Engineers using LOC as a measure of quality is the inverse of managers using LOC as a measure of productivity.
The principles of good software don't suddenly vanish just because now it's a machine writing the code instead of a human, they still have to deal with the issues humans have for more than half a century. The history of programming is new developers coming up with a new paradigm, then rediscovering all the issues that the previous generation had figured out before them.
It turns out that there is a tradeoff in code between velocity and quality that smart businesses consider relative to hardware cost/quality. The businesses that are outcompeting others are rarely those who have the highest quality code, but rather those that are shipping quickly at a quality level that is satisfactory for current hardware.
That worked because of rapid advancements in CPU performance. We’ve left that era.
It’s about more than performance. Code is and always has been a liability. Even with agents, you start seeing massive slowdowns with code base size.
It’s why I can nearly one shot a simple game for my kid in 20 minutes with Claude, but using it at work on our massive legacy codebase is only marginally faster than doing it by hand.

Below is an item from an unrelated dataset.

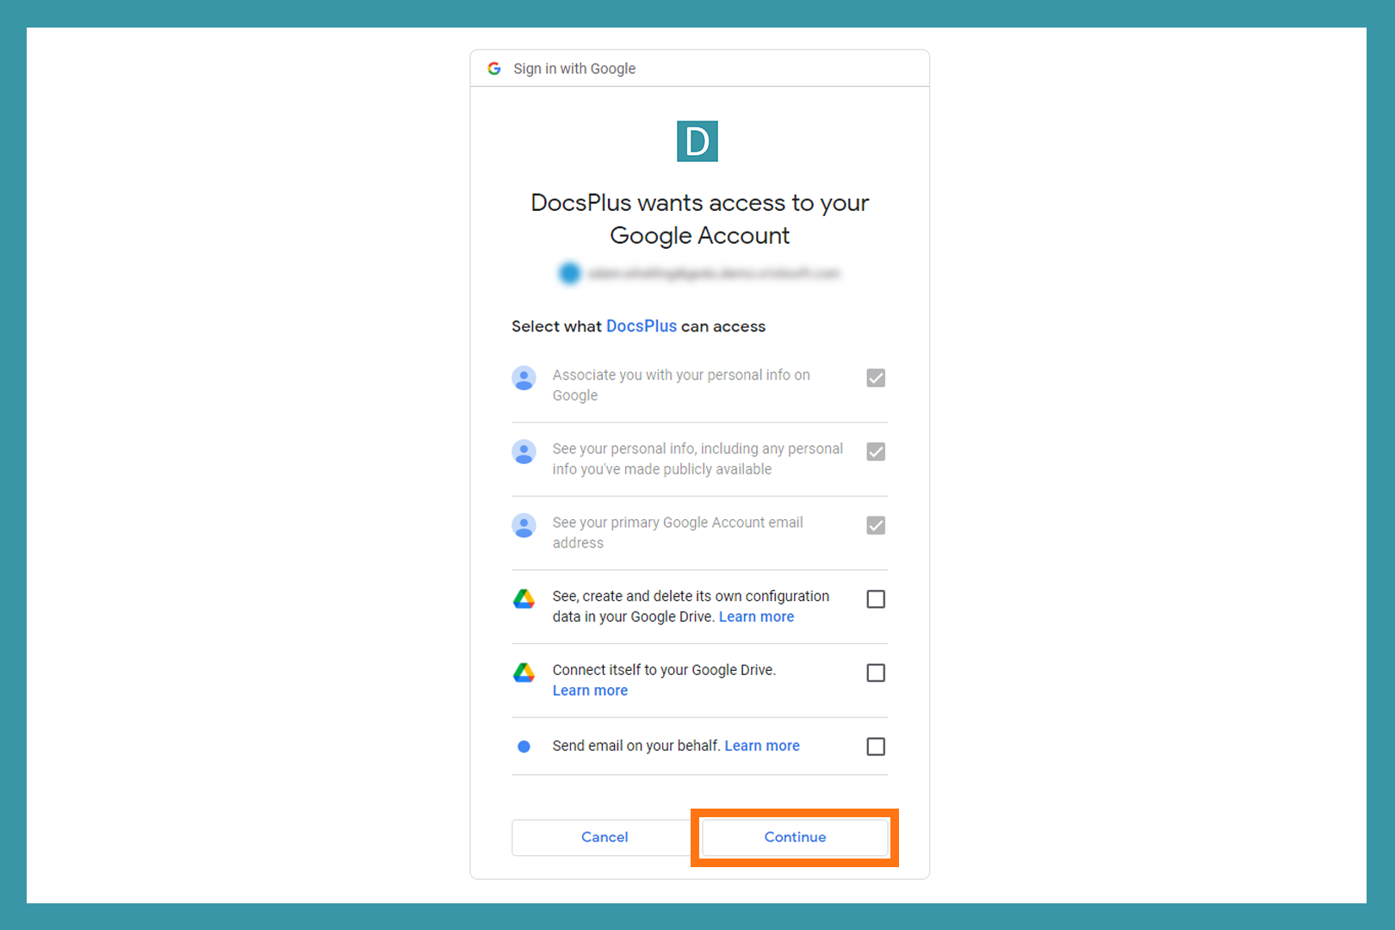Click profile icon beside primary email address permission
1395x930 pixels.
524,525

But given that we know the functionality of Claude Code, we can guess how much complexity should be required. We could also be wrong.
>Why does it matter?
If there’s massively more code than there needs to be that does matter to the end user because it’s harder to maintain and has more surface area for bugs and security problems. Even with agents.
The more lines of code you have the more likely there is for one of them to be wrong and go unnoticed. It results in bugs, vulnerabilities,... and leaks.
Because it's unmaintainable slop that they themselves don't know how to fix when something happens? https://news.ycombinator.com/item?id=47598488
At some point someone will probably take their LLM code and repoint it at the LLM and say 'hey lets refactor this so it uses less code is easier to read but does the same thing' and let it chrun.
One project I worked on I saw one engineer delete 20k lines of code one day. He replaced it with a few lines of stored procedure. That 20k lines of code was in production for years. No one wanted to do anything with it but it was a crucial part of the way the thing worked. It just takes someone going 'hey this isnt right' and sit down and fix it.
When a TUI requires 68 GB of RAM to run, or when they spend a week not being able to find a bug that causes multiple people to immediately run out of tokens, it's not a "them" problem.